Work to be completed:
Rewrite the part of the records that opens with the line containing "Task: Click the spiral binding at the top" and closes at the end of the records, changing "Markets" to "Sales" and leaving everything else the same.

Data extract:
▽

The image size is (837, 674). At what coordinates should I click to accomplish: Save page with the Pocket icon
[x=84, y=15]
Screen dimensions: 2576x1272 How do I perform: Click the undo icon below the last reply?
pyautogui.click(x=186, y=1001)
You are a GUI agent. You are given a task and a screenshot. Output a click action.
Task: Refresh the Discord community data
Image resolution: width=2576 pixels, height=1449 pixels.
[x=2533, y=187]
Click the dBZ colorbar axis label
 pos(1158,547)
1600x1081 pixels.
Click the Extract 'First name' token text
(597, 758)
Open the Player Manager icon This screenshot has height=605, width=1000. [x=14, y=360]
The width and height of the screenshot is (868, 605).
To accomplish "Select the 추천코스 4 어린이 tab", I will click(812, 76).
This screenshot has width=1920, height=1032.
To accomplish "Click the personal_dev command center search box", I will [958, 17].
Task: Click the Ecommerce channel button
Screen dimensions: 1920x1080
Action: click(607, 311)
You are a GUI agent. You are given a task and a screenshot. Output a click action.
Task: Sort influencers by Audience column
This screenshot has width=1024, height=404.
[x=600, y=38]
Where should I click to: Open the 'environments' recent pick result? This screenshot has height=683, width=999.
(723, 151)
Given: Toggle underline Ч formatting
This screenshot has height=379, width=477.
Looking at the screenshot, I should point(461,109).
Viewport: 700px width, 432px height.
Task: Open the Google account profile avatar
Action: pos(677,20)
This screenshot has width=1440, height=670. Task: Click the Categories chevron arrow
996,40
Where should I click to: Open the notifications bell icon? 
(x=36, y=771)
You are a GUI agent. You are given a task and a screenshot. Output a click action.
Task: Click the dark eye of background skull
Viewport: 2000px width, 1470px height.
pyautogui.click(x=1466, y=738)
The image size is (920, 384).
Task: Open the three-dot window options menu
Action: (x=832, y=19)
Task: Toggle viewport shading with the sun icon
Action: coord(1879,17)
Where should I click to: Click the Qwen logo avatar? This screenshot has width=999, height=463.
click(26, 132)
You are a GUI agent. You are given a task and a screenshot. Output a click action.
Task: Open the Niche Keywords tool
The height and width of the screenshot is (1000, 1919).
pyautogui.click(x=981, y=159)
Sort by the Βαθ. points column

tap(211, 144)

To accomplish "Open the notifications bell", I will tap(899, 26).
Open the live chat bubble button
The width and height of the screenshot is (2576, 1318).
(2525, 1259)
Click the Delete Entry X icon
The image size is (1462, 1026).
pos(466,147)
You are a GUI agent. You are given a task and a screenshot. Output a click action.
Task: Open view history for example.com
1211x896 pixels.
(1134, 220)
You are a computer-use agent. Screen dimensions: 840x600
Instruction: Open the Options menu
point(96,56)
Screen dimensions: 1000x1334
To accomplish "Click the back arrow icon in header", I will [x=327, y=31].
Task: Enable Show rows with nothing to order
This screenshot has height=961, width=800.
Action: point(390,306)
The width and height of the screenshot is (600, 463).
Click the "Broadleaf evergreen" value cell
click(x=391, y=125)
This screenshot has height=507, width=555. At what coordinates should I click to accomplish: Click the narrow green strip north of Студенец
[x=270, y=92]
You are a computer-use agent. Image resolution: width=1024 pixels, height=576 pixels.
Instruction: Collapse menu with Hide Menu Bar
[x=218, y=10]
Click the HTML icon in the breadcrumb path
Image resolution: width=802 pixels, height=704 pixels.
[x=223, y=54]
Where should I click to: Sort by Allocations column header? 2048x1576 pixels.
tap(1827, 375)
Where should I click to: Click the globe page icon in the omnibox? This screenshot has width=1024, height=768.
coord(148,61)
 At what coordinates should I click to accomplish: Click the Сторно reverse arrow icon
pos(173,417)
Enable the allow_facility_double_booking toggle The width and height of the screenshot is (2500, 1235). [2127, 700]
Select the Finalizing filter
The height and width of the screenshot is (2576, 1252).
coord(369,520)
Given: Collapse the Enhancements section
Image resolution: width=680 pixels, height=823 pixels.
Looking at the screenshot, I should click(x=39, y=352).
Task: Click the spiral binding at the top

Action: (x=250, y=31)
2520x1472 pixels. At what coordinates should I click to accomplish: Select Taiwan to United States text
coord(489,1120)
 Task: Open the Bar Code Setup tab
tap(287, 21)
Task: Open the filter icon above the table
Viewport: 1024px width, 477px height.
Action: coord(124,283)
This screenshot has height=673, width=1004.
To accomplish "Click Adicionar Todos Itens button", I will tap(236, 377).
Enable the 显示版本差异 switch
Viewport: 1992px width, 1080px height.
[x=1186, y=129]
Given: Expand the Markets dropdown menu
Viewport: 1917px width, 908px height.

△

Completed task:
Task: Click the spiral binding at the top

Action: (x=250, y=31)
2520x1472 pixels. At what coordinates should I click to accomplish: Select Taiwan to United States text
coord(489,1120)
 Task: Open the Bar Code Setup tab
tap(287, 21)
Task: Open the filter icon above the table
Viewport: 1024px width, 477px height.
Action: coord(124,283)
This screenshot has height=673, width=1004.
To accomplish "Click Adicionar Todos Itens button", I will tap(236, 377).
Enable the 显示版本差异 switch
Viewport: 1992px width, 1080px height.
[x=1186, y=129]
Given: Expand the Sales dropdown menu
Viewport: 1917px width, 908px height.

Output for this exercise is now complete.